Text excerpt below:

She talked about how Black Americans have less access to healthcare, are more likely to be unemployed due to the pandemic, and make up a larger portion of the over 110,000 American virus-related deaths than they should but how power and demographics have shifted enough throughout the past 400 years that their membership and allies have grown.

A hunter posing on the neck of a deer

She also spoke of her visceral reaction upon seeing the Floyd video. “That’s what a hunter does on the neck of a deer,” she said.

Bishop William Barber, American Protestant minister and political activist, agreed. “I have seen that 100 times in the (American) South, posing with an animal.” He said that “life is the first thing the state is supposed to protect,” but that to be successful in demands for change, “it must be a multi-cultural coalition.”

Founder of Repairers of the Breach, created to repair the breach caused by centuries of systemic oppression and injustice in the U.S., Barber is also the co-chair of the Poor People’s Campaign, fighting to end systemic racism, poverty, the war economy, environmental destruction, and other injustices.

For David Oyelowo, “the knee on the neck started when we were stolen.” “The sin is baked into this country and and how it was built.” He said that “white people need to recognise that they are beneficiaries of the system, and come together to repent.”

End of Text excerpt.
Data below:

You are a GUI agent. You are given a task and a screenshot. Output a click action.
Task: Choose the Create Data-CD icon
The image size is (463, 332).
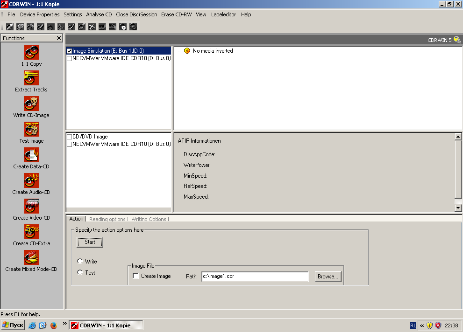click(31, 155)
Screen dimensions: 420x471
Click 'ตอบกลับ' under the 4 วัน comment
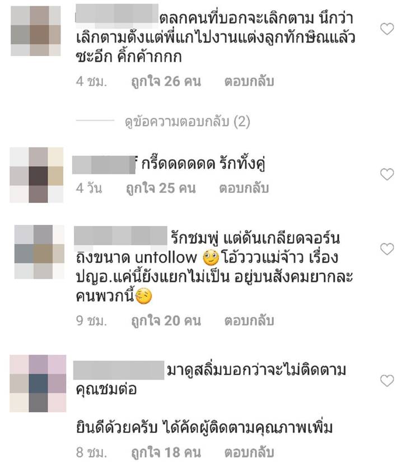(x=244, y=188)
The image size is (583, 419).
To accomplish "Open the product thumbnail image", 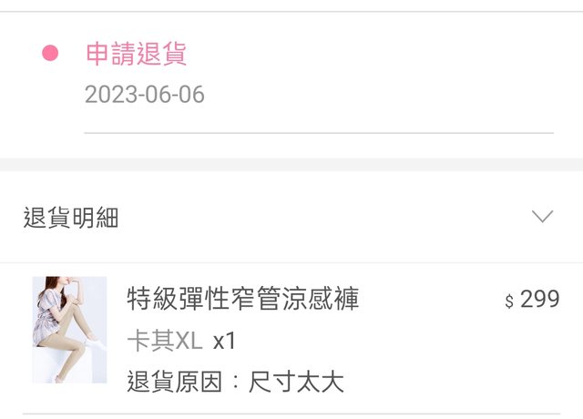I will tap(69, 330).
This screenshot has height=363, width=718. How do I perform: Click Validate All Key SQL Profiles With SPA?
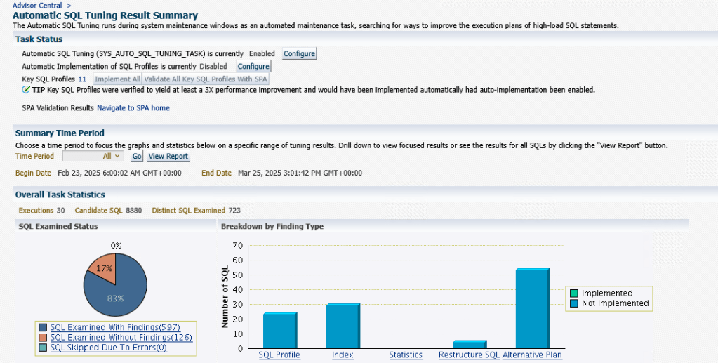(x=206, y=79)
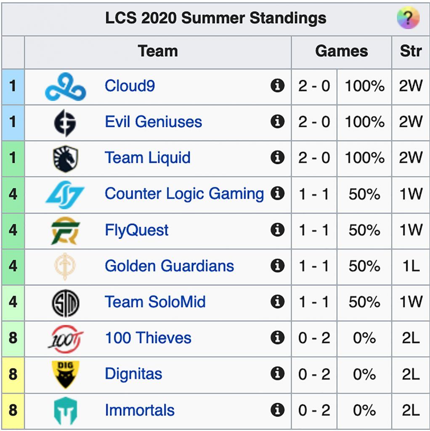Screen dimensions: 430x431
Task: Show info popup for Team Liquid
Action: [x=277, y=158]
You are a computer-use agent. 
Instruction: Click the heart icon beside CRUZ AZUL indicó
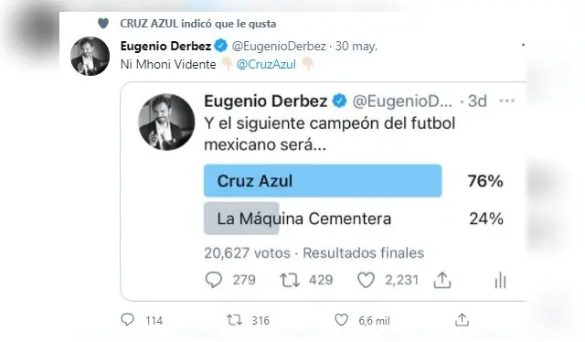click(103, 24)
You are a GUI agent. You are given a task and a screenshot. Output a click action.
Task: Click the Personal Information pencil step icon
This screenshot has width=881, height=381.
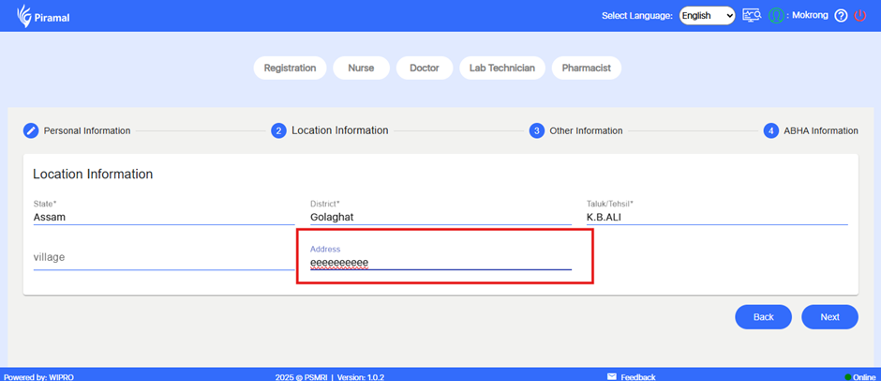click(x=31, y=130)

End of Data.

**Required action:**
Extend the excerpt on reactions to the Floyd video and systemic racism in the U.S., starting right after its final sentence.

**Result:**
London-born Oyelowo seemed heartened and even amazed that Black Lives Matter was projected onto the houses of Parliament in London, a place he referred to as “the creators of this evil.”

image: @blmuk via Instagram

White privilege

Hannah-Jones said Black wealth has been stagnant for 70 years and that it’s time for an “unprecedented reckoning.” Regarding the concept of white privilege, she used the analogy of swimming against the current, explaining that black people swim against it, versus white people who swim with it. Of white people she said, “They’re struggling in a system meant to push them forward; we are struggling in one meant to push us back.”

Ibram X. Kendi, the author of How To Be An Anti-Racist, said he was enraged. “People view black people as dangerous which is the most racist idea,” he said. Floyd was both unarmed and cuffed when he was asphyxiated by Derek Chauvin.

For Kendi, the founding director of the Anti-racist Research and Policy Center at American University, there are no non-racists; there are only racists — people who allow racist ideas to proliferate without opposition — and anti-racists, those who expose and eradicate such ideas wherever they encounter them, and being anti-racist is a practice.

Blow said, “This is about power, protecting the powerful’s property.” He argued police body cameras aren’t the answer to stopping brutality against Black people. “I don’t believe there’s really necessarily a technological fix to a cultural problem… This has always been about power, and the police are the lowest cog in this machine. That’s the one that touches you.”

Rashad Robinson, president of racial justice organisation Color of Change said, “We were given a real gift by that Amy Cooper video,” pointing out the less overtly violent way that Cooper wielded her white privilege.

“People don’t experience issues, they experience life.”

What’s next

Barber said, “I’m glad to see diversity in the street. There have always been moral coalitions; that’s how we get change.”

He is seeking something larger this time. “Look at George [Floyd]. By the time he got to that corner, he was already being suffocated.” Floyd had an essential job during the pandemic, “but it didn’t give him what he needed.”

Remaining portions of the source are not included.